Solid State Books will open this fall on H Street NE, in the Apollo building where the new Whole Foods Market is located, according to co-owner Jake Cumsky-Whitlock. He and Scott Abel signed the lease on the building earlier this week.
“This area is perfect for a bookstore,” said Cumsky-Whitlock, who until February was the head buyer for Kramerbooks, the Dupont Circle institution. “There are so many families, children and young people, and yet there’s a giant hole when it comes to books.”
The 4,300-square-foot store will have an events space with seating for up to 100, as well as a small cafe with pastries, coffee, beer and wine. But, Cumsky-Whitlock said, books will be the main attraction.
“It’ll be 95 percent books,” he said. “Books are what we know, and that’s first and foremost what we’ll be concentrating on.”
He and Abel, the former general manager of Kramerbooks, met at the Dupont Circle bookstore in the early 2000s. Stephanie Hess, who used to be an assistant buyer for the store, is also helping with Solid State Books. All three left Kramerbooks in February, after employees complained of clashes with Steve Salis, the co-founder of local chain &pizza, who took over the 40-year-old bookstore late last year.
Since then, Cumsky-Whitlock and Abel have been working to secure about $600,000 in funds for their new store. They took out a bank loan for about half of their expenses, and raise the rest of the money from friends and community members, who contributed between $1,000 and $25,000 each to the bookstore. The co-owners will pay them back over the next six years.

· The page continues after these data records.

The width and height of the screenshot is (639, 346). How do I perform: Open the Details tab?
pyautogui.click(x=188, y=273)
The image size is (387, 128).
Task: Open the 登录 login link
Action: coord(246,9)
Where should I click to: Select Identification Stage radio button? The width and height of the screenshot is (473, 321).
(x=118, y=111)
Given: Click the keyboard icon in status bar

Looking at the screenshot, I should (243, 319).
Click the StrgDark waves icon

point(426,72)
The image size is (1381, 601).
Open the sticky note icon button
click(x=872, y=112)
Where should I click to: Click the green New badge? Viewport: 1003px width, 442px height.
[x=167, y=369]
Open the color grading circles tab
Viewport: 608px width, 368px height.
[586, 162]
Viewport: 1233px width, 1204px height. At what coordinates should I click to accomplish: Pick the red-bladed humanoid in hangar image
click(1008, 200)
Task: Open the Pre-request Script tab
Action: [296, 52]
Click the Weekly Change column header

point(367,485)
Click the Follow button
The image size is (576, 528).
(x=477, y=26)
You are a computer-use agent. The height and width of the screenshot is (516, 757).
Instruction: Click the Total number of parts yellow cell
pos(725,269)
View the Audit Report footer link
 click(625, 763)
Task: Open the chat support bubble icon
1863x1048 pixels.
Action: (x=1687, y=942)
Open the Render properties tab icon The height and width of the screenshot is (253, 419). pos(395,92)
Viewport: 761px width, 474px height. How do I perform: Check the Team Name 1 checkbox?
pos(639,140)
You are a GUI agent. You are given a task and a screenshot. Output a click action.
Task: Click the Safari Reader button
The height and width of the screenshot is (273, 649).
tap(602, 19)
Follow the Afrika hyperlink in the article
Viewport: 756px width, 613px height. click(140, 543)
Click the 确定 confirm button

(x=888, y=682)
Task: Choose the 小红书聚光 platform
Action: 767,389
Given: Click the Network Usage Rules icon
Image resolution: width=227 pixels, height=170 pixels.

“This was a great way to get people involved, to have them buy into the store” Cumsky-Whitlock said, adding that he borrowed the idea from the owners of Greenlight Bookstore in Brooklyn.
Solid State Books will offer a range of books, including a large children’s section with a regular story hour, its owners said. They also plan to host discussion groups, book signings and other events.
“D.C. is such a literate town, and even though we have a number of great bookstores, it’s still a very underserved market,” Cumsky-Whitlock said. “There are so many booming neighborhoods that don’t have a single bookstore. This our way of helping change that.”